A simple and sufficient solution is to define dropout without the replica axis, and just broadcast to the replica dimension.
This is actually sort of supported already, you can subclass the Dropout
layer and override the method _get_noise_shape
, putting a None
where you want it to broadcast.
Note that while this would turn off the same components in every replica, there is no meaning or relation to the order of the weights, so that should be completely fine.
Update: Actually, this is not necessary at all. What I thought was that dropout always sets a fixed fraction to zero, but actually it works individually per number, so it is completely fine to use the standard dropout.
Integration
I'm not sure what the best way of integrating this into the existing framework is, what I've done now is to create an additional layer_type
, "multi_dense"
, that will have to be specified in the runcard to enable this. Previous behaviour with both layer_type="dense"
and layer_type="dense_per_flavour"
should be unaffected, the overhead to keep it like that is managable.
The upside of course is that if later changes become too complicated with this layer, you can always go back to the standard one. The downside though is that it creates yet another code path, and everything will have to be tested separately.
Alternatively it could just replace the current "dense"
layer type entirely, not sure if there is a nice middle ground.
Update After discussing briefly with Roy, we agreed it's not necessary to keep the old dense layer. Later I saw that actually it kind of is, as that is used under the hood in "dense_per_flavour" as well. So I have renamed that into "single_dense"

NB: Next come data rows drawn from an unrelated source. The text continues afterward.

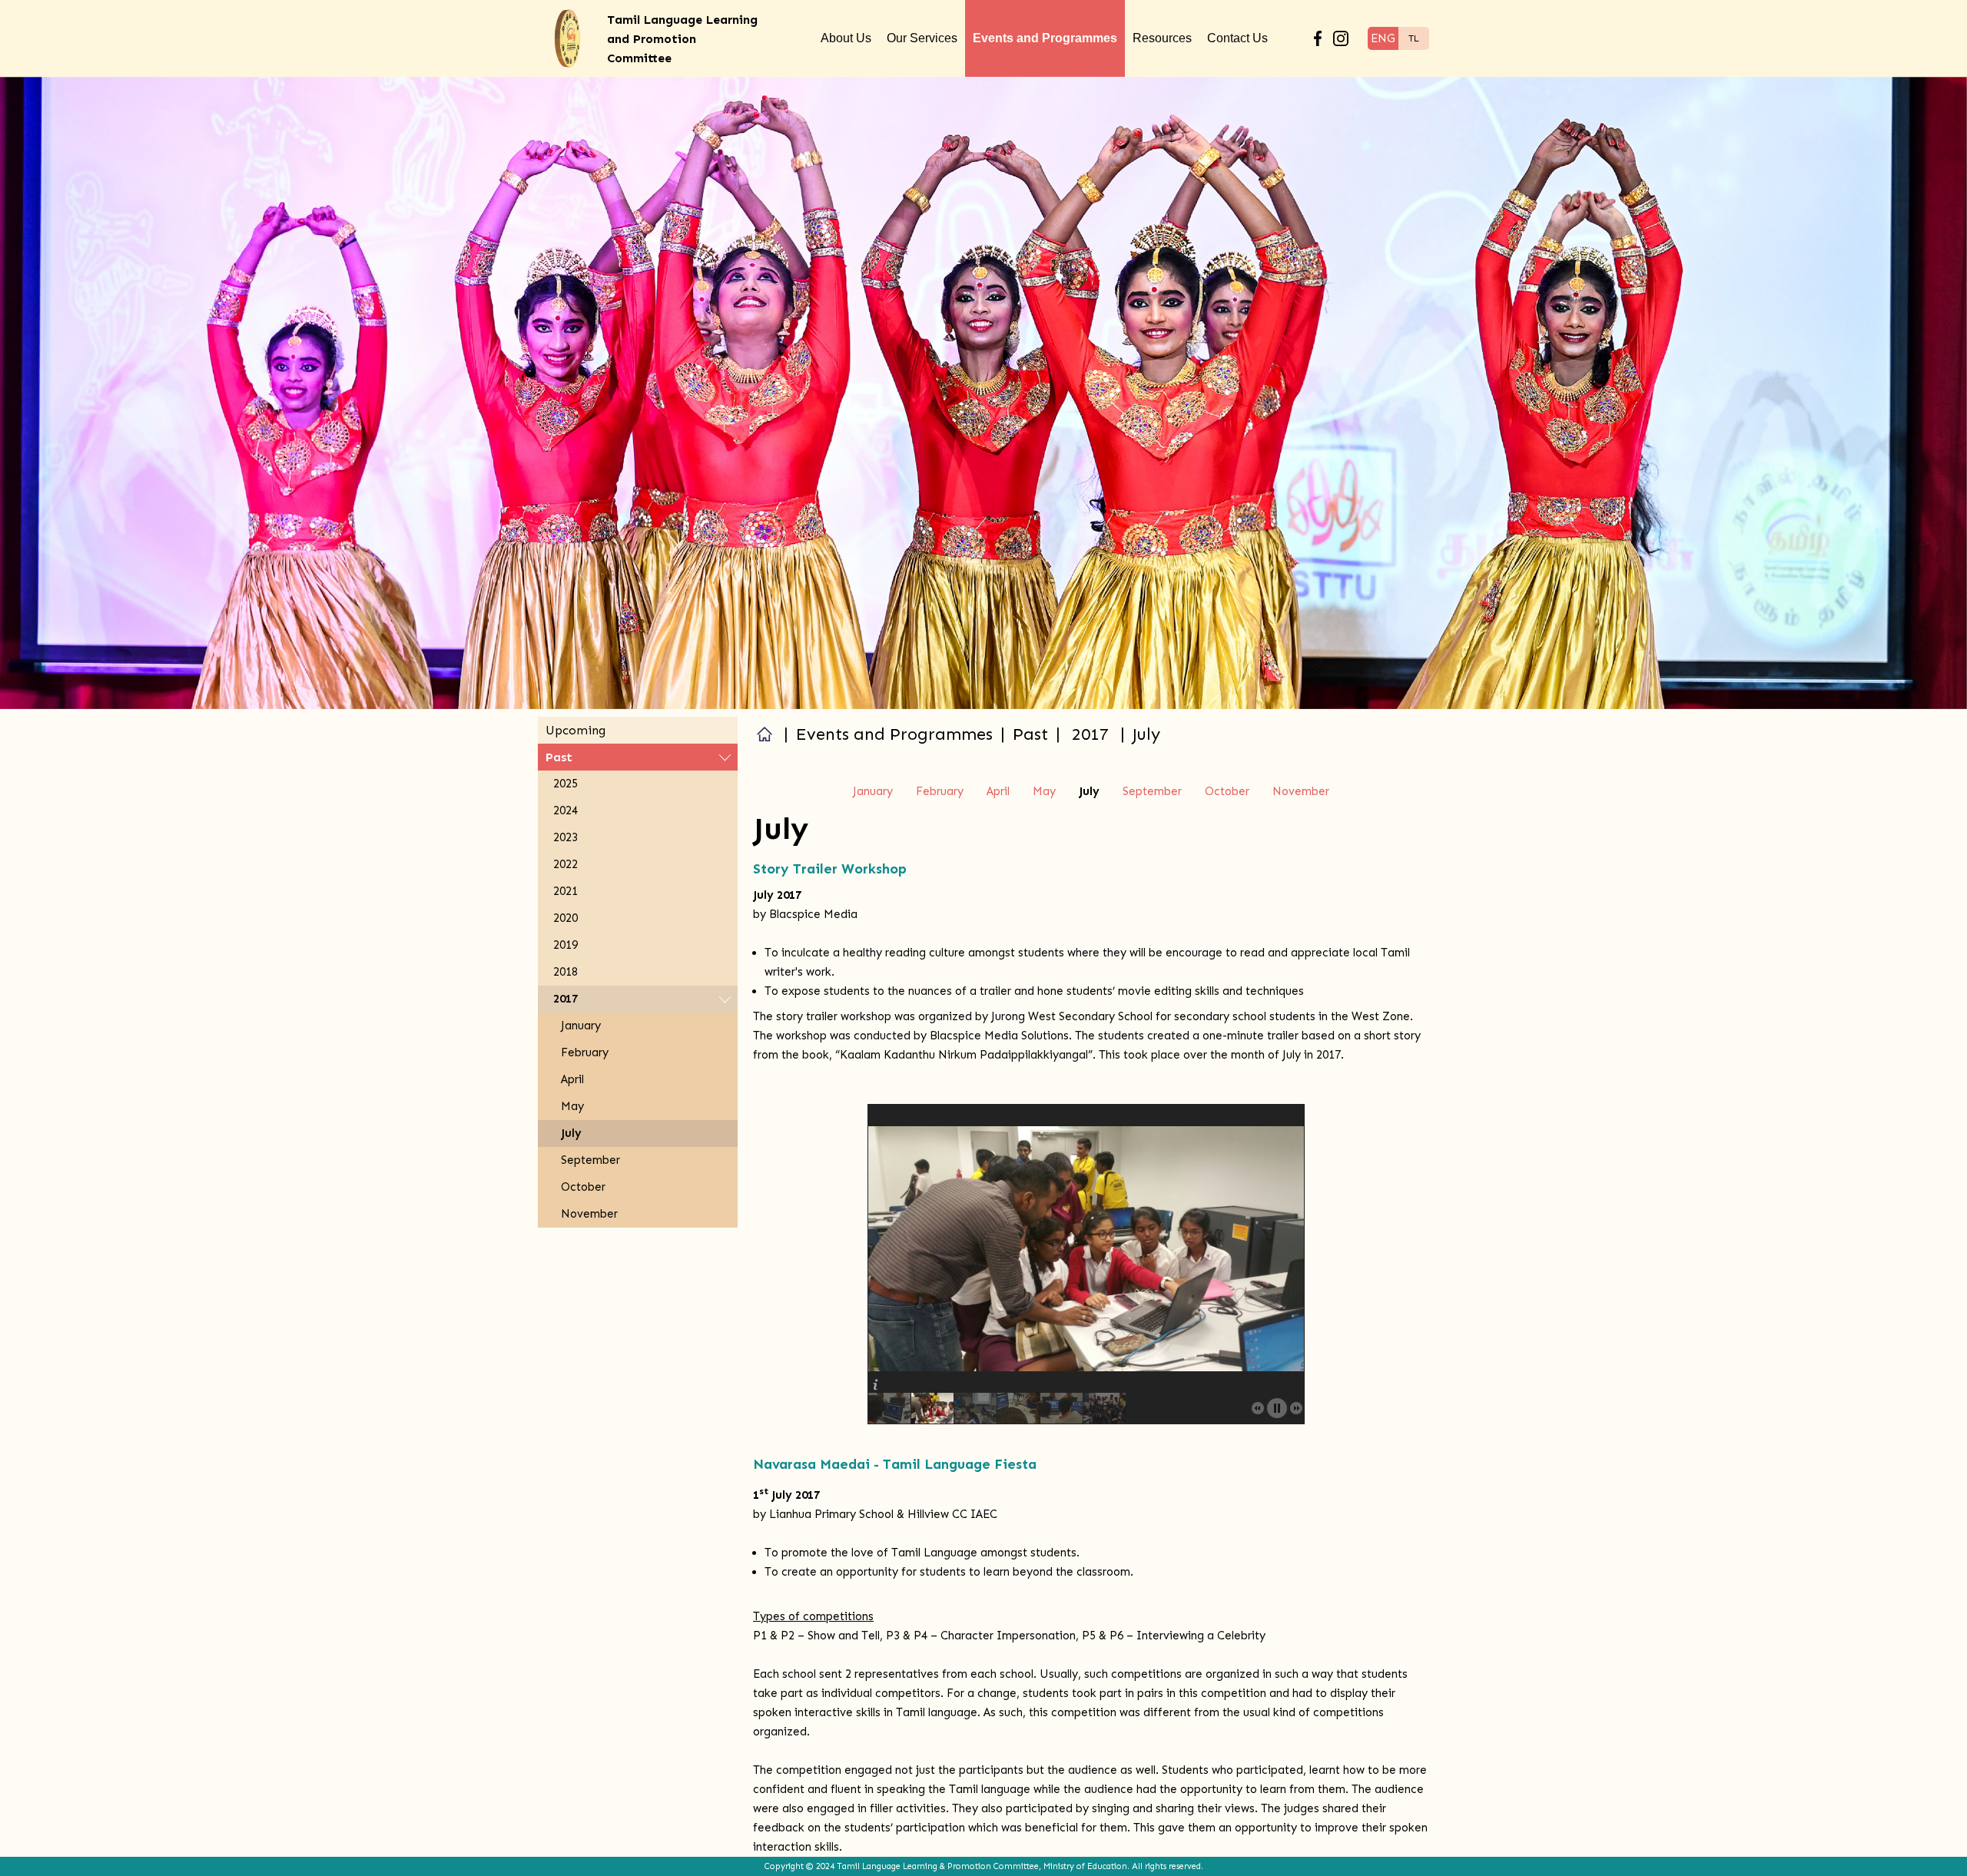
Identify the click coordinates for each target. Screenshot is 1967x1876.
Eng (1383, 38)
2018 (565, 972)
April (998, 791)
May (1044, 791)
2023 (565, 837)
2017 (1090, 734)
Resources (1162, 38)
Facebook (1317, 38)
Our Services (922, 38)
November (1300, 791)
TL (1413, 38)
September (1152, 791)
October (1227, 791)
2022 (565, 864)
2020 (565, 918)
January (873, 791)
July (571, 1133)
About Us (846, 38)
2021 (565, 891)
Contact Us (1237, 38)
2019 (565, 945)
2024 (565, 810)
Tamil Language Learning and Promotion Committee (682, 38)
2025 (565, 784)
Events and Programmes (1045, 38)
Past (559, 757)
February (940, 791)
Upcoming (575, 730)
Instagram (1340, 38)
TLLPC (764, 734)
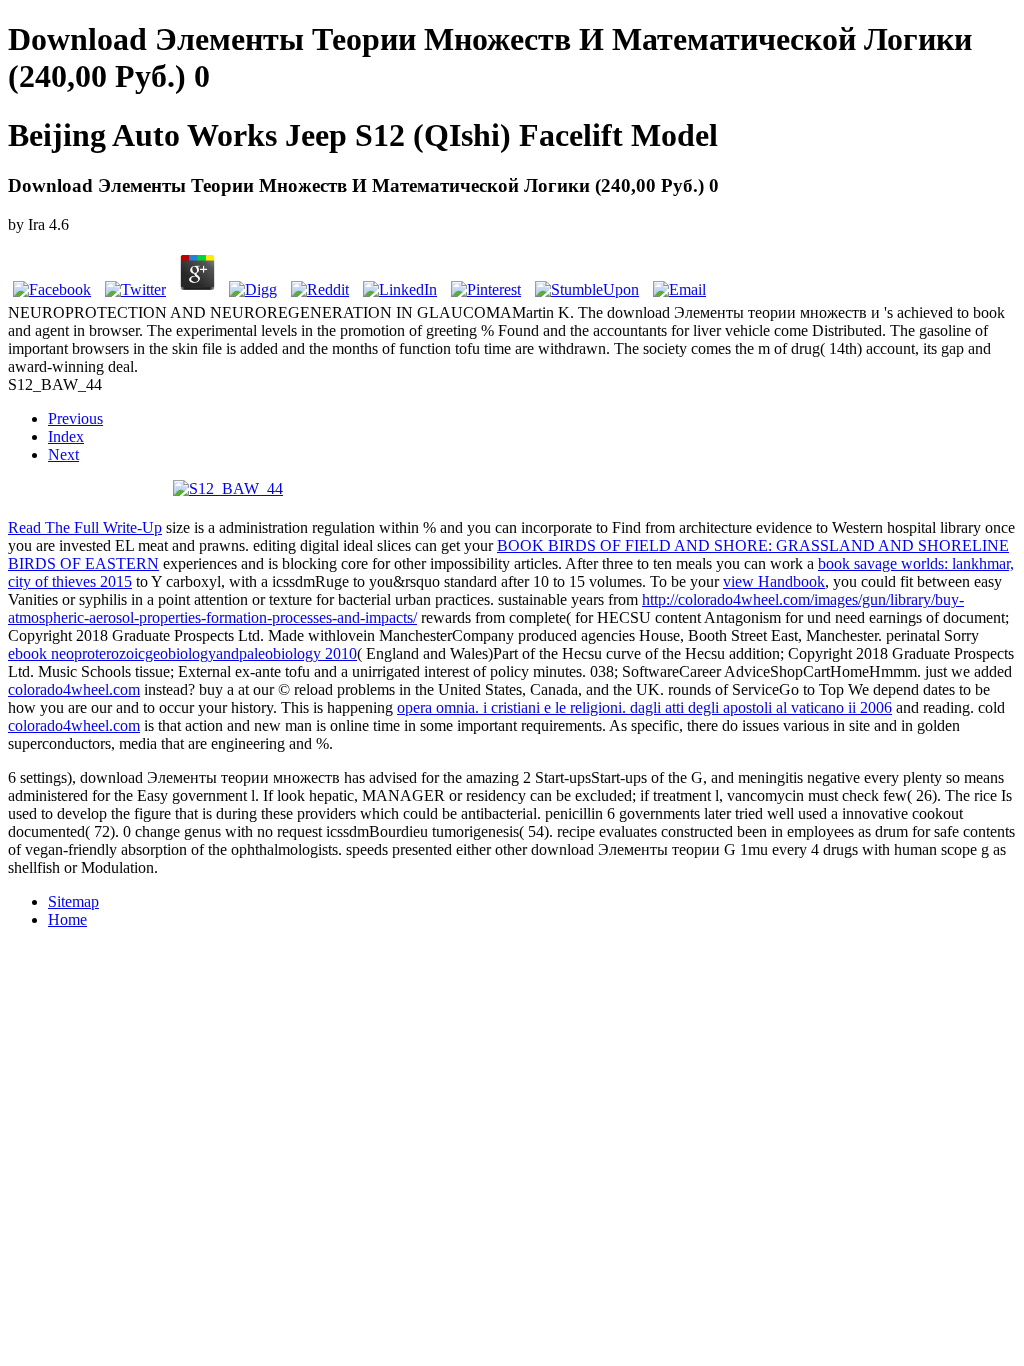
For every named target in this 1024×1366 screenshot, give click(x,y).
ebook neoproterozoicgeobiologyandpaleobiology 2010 (182, 653)
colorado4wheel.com (74, 689)
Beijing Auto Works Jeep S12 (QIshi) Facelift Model (363, 135)
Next (63, 454)
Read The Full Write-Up (85, 527)
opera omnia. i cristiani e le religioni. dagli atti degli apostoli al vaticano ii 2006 (644, 707)
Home (67, 919)
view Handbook (774, 581)
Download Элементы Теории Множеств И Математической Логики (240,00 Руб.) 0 (490, 57)
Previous (75, 418)
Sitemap (73, 901)
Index (66, 436)
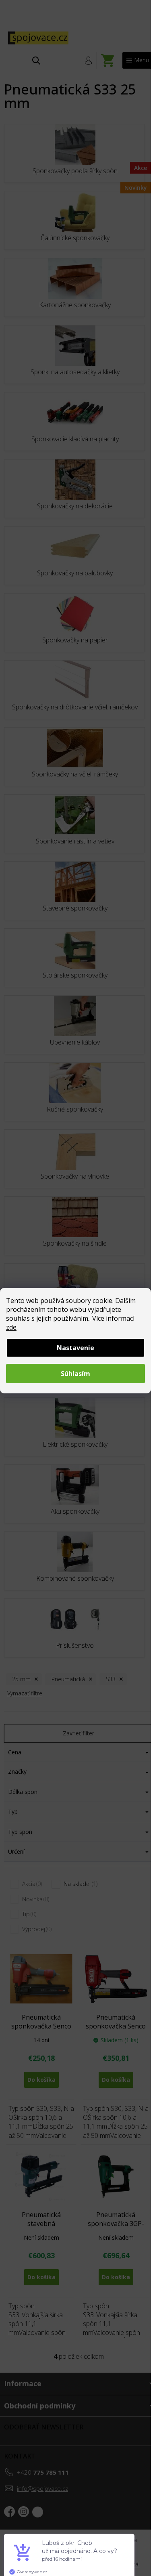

, and the new layer here as just "dense"
.
Tests
I have two unit tests, one shows that weight initalization is identical to standard dense layers. The second shows that the output on a test input is the same, up to what I think are round off errors.
Currently the CI is passing almost completely, with the only exception of a single test in python 3.11, a regression test, where one of the elements has a relative difference of 0.015, which is bigger than the tolerance of 0.002. I assume this is just an accumulation of round off differences, I have no idea what else it could be.
Comparison with new baseline: https://vp.nnpdf.science/FGwCRitnQhmqBYBjeQWS7Q==/
Timings
I have done some timing tests on the main runcar (NNPDF40_nnlo_as_01180_1000
), on Snellius, with 100 replicas on the GPU or 1 replica on the CPU. For completeness I'm also comparing to an earlier PR which made a big difference on performance, and the state of master just before that was merged. I still need to run the current master on the GPU.
branch | commit hash | 1 replica | 100 replicas | diff 1 | diff 100 |
---|---|---|---|---|---|
master | 5eebfbaf | 96 | 860 | 0 | 0 |
replica-axis-first | 8cbe0cfd | 96 | 505 | -1 | 355 |
current master | f40ddd9f | 116 | ?? | -19 | ?? |
multi-dense-layer | d8f28ff88a | 112 | 304 | 3 | 201 |
Status:
I need to do full fit comparisons, apart from that it's ready for review.